Upon opening up a file everything seems fine, but upon closer inspection some of the objects have absurd values.
They also disappear upon moving and/or show weird behavior upon updating.
All can be seen on pictures below.
How to fix this?
Upon opening up a file everything seems fine, but upon closer inspection some of the objects have absurd values.
They also disappear upon moving and/or show weird behavior upon updating.
All can be seen on pictures below.
How to fix this?
I am having the same issue. Didnt pick up on the values but geometry is disappearing when trying to edit them. A forum member suggested updating all the model. It caused some things to disappear but what was left is editable for now.
I have also sent a model to visualArq.
@Sven_Duplić @Martin_Johnson we have fixed this error in VisualARQ 2.13. But we still don’t know why this happened. If you can shed any light on that, it would be very helpful. For example, what did you do right before you noticed that change. Or how were those slabs created?
Thanks for the reply and glad to hear you fixed it - can I download the fix somehow (I really need it because I have everything modeled in visualarq…)?
No idea when or how it occurs… Sometimes it all occured when opening up a file. Sometimes it seemed to pop up ‘spontaneously’ while I was modeling other stuff. And remember - it’s not only on slabs - I’ve noticed walls, columns and beams do this as well… Btw, slabs were created from a polyline.
Maybe it has to do something with the ‘runaway decimal points’ (meaning: when Rhino calculates volume, sometimes that volume has infinite amount of numbers after the decimal point…)?
Maybe it has to do something with the fact that I have layers of zero thickness in both my wall and slab? But I’ve noticed walls and slabs that don’t have zero thickness layers disappear as well…
@Sven_Duplić thanks for these details. Actually, we haven’t fixed this at all. What we have fixed so far is to change the “infinite” values, when they are found, by “By style” values, but we still need to figure out why these “infinite” values appear. Can you share one of your models? So far we had just noticed this in slabs in one specific file, but not on other objects.
Actually - that would fix my problem I think.
But anyway - here’s the model. (sending a wetransfer link because its 20+ MB)

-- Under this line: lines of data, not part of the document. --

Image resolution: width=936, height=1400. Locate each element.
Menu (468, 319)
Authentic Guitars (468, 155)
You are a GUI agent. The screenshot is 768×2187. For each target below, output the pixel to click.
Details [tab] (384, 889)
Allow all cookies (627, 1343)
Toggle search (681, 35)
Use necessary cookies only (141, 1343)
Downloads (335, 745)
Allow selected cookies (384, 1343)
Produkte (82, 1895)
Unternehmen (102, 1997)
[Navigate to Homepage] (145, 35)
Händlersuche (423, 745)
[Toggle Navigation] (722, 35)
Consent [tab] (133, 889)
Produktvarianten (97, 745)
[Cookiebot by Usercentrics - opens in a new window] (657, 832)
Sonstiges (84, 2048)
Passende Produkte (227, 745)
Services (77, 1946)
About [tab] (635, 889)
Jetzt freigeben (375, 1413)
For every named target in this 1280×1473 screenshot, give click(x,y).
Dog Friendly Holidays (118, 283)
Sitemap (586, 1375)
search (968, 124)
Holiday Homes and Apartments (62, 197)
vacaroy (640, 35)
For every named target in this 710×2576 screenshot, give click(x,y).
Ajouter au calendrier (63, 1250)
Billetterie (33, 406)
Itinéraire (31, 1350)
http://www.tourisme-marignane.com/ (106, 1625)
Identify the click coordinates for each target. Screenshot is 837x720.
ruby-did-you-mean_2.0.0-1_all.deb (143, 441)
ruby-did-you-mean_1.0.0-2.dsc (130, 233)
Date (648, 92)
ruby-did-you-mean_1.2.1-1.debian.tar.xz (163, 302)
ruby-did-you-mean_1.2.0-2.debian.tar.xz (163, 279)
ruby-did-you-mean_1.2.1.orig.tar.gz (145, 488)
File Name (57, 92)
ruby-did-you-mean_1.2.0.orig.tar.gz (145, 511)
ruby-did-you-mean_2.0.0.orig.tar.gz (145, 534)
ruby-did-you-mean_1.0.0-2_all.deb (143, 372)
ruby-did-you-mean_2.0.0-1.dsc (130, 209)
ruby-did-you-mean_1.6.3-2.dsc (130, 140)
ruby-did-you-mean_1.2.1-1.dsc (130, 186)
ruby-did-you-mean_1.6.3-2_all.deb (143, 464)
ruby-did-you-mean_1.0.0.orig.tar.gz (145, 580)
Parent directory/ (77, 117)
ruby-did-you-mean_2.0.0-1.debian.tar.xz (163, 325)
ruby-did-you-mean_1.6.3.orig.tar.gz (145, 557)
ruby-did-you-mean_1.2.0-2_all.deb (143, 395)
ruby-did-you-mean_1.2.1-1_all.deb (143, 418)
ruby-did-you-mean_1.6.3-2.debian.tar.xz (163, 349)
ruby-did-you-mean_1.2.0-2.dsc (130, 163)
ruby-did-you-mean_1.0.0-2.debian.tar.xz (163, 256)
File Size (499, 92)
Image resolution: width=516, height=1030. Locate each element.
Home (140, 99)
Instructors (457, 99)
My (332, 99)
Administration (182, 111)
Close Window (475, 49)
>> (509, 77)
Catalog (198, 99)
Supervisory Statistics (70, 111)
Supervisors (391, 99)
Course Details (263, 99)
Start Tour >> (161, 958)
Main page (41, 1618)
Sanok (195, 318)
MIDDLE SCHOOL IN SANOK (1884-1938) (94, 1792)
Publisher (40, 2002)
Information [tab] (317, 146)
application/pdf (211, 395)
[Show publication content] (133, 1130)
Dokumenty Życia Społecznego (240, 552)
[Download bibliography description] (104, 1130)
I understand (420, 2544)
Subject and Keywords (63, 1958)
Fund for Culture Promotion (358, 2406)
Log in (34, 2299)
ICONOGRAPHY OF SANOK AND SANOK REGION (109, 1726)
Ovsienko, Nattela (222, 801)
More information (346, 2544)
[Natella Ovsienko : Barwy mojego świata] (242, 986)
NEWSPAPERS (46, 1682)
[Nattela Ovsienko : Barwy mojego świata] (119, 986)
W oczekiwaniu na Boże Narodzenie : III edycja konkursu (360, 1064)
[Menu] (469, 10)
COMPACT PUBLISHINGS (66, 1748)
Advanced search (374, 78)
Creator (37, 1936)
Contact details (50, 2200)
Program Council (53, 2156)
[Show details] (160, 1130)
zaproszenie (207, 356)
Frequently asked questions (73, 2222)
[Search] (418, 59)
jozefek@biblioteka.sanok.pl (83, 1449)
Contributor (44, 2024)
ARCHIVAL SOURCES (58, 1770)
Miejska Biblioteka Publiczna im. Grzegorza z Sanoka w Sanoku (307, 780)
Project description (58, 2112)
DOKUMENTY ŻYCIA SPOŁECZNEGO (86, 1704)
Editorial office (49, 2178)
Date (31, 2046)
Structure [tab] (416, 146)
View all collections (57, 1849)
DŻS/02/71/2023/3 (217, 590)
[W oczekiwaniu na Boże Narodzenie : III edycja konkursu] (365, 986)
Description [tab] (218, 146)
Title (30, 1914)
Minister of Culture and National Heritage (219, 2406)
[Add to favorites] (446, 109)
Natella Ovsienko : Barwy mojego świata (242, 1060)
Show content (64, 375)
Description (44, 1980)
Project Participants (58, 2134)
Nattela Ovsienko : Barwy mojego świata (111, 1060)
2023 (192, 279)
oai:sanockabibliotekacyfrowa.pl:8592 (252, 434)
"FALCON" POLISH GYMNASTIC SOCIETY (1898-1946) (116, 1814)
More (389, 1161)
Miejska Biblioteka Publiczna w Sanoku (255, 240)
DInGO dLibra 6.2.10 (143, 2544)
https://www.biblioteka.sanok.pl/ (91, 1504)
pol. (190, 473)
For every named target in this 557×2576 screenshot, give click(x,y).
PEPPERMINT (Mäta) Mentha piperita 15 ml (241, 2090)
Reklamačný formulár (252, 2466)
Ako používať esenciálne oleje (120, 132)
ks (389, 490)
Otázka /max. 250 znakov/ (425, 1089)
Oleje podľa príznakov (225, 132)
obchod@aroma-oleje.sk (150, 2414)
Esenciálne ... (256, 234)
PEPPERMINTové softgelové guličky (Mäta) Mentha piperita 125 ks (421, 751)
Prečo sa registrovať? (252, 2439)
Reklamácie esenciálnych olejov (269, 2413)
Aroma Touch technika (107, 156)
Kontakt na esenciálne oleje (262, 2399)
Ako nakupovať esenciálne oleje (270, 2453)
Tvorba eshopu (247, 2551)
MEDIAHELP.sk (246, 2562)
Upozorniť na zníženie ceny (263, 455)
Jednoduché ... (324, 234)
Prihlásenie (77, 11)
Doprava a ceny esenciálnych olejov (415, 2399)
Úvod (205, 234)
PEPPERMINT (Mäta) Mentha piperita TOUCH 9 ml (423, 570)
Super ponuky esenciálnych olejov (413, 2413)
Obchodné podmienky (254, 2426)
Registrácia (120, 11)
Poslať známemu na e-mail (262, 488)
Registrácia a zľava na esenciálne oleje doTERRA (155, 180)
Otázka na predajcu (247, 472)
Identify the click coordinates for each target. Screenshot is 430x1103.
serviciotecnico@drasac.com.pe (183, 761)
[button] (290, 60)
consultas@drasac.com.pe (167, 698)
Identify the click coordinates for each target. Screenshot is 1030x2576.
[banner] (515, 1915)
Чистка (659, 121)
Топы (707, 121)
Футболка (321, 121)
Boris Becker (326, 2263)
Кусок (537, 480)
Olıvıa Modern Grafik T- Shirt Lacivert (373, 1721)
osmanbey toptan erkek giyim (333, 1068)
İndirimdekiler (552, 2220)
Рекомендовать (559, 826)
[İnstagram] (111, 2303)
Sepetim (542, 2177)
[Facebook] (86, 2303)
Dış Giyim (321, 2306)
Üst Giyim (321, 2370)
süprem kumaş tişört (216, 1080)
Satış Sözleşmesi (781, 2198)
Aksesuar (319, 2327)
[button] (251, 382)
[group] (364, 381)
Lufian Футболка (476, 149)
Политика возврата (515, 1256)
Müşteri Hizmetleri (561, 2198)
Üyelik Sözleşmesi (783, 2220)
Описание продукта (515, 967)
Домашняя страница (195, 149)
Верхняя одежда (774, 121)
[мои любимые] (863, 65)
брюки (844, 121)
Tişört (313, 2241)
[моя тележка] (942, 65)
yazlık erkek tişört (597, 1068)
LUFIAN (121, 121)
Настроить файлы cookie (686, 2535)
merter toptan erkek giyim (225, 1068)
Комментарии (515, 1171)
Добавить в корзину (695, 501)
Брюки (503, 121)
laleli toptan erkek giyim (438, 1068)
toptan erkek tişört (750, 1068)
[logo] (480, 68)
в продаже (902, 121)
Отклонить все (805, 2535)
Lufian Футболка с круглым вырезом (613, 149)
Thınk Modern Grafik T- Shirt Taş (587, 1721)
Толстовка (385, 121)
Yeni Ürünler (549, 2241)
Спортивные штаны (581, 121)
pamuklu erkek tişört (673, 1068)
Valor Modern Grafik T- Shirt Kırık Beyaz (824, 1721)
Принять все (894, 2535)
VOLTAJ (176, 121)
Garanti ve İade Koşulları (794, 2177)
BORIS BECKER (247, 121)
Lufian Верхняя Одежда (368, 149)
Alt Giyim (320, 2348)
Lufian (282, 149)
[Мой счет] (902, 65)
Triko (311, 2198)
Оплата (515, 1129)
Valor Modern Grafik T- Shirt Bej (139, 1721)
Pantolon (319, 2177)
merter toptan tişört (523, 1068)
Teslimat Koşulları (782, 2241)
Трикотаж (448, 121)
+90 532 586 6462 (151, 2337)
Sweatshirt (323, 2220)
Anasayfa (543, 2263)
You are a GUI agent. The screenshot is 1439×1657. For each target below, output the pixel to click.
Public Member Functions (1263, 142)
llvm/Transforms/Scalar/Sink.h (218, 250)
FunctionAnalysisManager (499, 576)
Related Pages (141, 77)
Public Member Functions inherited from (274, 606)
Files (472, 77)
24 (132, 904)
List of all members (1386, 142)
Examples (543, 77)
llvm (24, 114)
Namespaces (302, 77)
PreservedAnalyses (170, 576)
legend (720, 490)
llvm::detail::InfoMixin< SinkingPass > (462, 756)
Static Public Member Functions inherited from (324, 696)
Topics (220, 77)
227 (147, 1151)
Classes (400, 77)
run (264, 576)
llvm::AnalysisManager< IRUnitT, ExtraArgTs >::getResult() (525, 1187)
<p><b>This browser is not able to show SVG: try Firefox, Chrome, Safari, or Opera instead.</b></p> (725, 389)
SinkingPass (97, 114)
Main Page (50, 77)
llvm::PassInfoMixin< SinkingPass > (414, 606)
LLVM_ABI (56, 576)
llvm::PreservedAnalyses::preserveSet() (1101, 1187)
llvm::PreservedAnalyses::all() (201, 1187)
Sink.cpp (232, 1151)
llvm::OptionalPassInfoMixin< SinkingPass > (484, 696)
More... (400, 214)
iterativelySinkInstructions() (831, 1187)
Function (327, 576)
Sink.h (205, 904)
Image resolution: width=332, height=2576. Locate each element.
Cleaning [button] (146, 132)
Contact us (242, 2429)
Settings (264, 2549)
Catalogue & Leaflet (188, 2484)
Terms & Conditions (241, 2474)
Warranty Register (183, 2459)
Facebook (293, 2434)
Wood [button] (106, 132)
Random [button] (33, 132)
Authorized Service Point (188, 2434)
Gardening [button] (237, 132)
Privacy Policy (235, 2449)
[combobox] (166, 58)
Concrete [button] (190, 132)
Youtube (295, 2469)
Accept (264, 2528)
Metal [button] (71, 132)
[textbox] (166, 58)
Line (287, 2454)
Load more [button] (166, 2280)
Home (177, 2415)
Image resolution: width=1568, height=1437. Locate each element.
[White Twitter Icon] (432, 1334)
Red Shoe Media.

Btw - I’m not sure if this is the best way to fix this because this fixes the ‘infinite’ value issue only when the ‘by style’ value is desired one, but if I changed one of the values to the custom one, that will be overwritten by the ‘by style’ value and I will have to manually check and figure out all the custom values again… Can you fix the code so it replaces the inifinite values with ‘custom’ values as well?
Also - your fix works only for slabs. When I update model, columns still get ‘infinites’ plus wall cleanup radii also get ‘infinites’ as seen below:
Hi @Sven_Duplić,
This is Enric Marques, a VisualARQ developer.
I’ve been investigating this issue for the last couple of days. I have concluded that the problem is related to an optimization that we do when a document is saved to reduce disk usage: we try to save numbers using a 32-bit precision floating number, when possible, instead of a 64-bit precision floating number. More in detail, we just try to convert the 64-bit value to a 32-bit value, and if the CPU doesn’t report a warning that the conversion is not perfect, we save the 32-bit value. And guess what? We internally use a “magic” number close to -infinite as “By Style”. So, it seems in some cases, this conversion does return a different value, but the CPU is not reporting the loss of precision. I don’t know if this is a problem on some CPUs, recent OS update, or that other plug-ins are modifying the CPU floating point control. This optimization code has been in VisualARQ for more than 10 years, so I guess something recent has broken this for our code.
I’ve improved our code, so now we’re also comparing the converted value to the original one, so if there is a loss of precision, we’ll still use the 64-bit precision number.
If I’m right in my conclusion, this will never be an issue, as overridden values are not “close” to -infinity.
After checking all code, the error will always appear when a document is saved, closed, and reopened. An opened document should never be “corrupted” while working, unless you save, close, and open it again.
With our fix, corrupted files are fixed when they are opened.
VisualARQ 2.13 will be published next week. If any of you want to try it, or urgently need a fixed version, we can send you ans installer right now.
Thanks,
Enric
Thanks for the effort! Since I’m working on a project right now, I’d very much appreciate the fixed version right now.
.NET CLR doesn’t have a fpstrict
mode and guaranteed FPU write-back (JIT may even ignore conv.4/8
). I have been running into issues possibly due to that. It’s also possible a result of recent CPU microcode updates.
I’ve just sent you an internal version by private message.
@Sven_Duplić , @Martin_Johnson Yesterday we released a new VisualARQ update 2.12.6 that fixes these errors of the “minus infinite” value. VisualARQ 2 - Version 2.12.6 released
Please, uninstall the internal VisualARQ 2.13 version you may have before installing this update.